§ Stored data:
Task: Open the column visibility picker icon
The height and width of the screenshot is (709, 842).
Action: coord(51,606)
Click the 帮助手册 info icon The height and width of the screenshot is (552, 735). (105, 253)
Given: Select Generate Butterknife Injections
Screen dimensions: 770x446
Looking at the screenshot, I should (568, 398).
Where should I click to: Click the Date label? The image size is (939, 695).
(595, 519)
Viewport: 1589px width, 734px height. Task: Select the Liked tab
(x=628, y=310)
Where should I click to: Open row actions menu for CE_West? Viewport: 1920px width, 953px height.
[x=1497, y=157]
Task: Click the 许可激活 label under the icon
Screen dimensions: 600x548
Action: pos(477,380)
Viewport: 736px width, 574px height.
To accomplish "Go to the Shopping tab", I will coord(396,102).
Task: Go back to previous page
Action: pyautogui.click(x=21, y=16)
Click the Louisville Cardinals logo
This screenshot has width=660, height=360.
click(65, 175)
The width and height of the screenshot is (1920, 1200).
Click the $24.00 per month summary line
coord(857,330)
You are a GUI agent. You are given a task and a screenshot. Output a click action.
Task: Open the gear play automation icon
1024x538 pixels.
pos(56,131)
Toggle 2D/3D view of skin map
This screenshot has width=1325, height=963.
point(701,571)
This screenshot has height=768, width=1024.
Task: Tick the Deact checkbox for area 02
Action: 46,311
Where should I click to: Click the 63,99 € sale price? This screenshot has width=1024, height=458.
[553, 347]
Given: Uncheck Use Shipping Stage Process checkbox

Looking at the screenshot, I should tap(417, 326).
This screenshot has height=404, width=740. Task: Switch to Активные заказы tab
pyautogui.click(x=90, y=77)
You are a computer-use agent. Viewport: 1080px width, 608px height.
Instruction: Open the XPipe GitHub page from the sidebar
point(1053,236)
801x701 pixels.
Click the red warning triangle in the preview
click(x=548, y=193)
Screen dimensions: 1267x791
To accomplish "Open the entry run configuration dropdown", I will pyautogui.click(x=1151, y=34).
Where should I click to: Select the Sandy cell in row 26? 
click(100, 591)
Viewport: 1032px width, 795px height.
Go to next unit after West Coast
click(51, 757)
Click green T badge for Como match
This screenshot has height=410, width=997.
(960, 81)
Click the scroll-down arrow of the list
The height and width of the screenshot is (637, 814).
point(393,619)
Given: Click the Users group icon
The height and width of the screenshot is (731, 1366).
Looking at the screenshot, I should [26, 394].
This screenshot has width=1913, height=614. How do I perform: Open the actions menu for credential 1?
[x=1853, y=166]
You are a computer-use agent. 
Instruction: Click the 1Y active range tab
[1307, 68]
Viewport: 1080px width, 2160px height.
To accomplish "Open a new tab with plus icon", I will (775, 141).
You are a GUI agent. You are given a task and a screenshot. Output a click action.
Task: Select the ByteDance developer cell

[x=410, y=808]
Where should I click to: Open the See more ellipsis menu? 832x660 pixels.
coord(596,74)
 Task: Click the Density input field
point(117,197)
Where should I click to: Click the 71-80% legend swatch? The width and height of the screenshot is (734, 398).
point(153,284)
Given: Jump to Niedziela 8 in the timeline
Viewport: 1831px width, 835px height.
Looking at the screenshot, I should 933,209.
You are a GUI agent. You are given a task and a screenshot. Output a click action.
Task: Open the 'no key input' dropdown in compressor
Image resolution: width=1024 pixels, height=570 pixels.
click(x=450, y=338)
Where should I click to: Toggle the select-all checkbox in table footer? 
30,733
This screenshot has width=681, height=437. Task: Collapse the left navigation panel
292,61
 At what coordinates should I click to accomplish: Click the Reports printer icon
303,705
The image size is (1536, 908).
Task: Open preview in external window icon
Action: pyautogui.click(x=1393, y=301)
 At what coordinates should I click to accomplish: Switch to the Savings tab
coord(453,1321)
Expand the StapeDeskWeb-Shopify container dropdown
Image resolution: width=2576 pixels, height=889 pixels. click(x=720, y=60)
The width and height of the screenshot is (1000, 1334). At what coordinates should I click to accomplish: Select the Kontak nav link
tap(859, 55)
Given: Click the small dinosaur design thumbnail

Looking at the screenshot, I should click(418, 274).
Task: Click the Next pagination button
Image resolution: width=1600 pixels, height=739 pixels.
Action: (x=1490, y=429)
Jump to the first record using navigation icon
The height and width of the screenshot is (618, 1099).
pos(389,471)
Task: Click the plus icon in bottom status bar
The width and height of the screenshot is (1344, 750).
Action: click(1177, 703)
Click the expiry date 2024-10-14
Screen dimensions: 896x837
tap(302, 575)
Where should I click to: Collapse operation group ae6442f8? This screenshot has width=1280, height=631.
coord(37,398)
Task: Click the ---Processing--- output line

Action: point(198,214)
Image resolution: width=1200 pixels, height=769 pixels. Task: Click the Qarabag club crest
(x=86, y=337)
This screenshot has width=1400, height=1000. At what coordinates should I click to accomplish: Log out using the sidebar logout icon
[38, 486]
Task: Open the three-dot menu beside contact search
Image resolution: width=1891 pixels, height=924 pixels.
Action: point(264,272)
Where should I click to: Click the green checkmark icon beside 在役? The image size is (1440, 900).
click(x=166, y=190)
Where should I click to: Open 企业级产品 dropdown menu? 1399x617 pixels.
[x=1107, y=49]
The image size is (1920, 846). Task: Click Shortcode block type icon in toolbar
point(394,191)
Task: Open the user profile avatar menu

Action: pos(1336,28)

§ Problem statement: Copy out, from the data above, each line where the string "plus" is present.

§ Output of the exercise:
To accomplish "Open a new tab with plus icon", I will (775, 141).
Task: Click the plus icon in bottom status bar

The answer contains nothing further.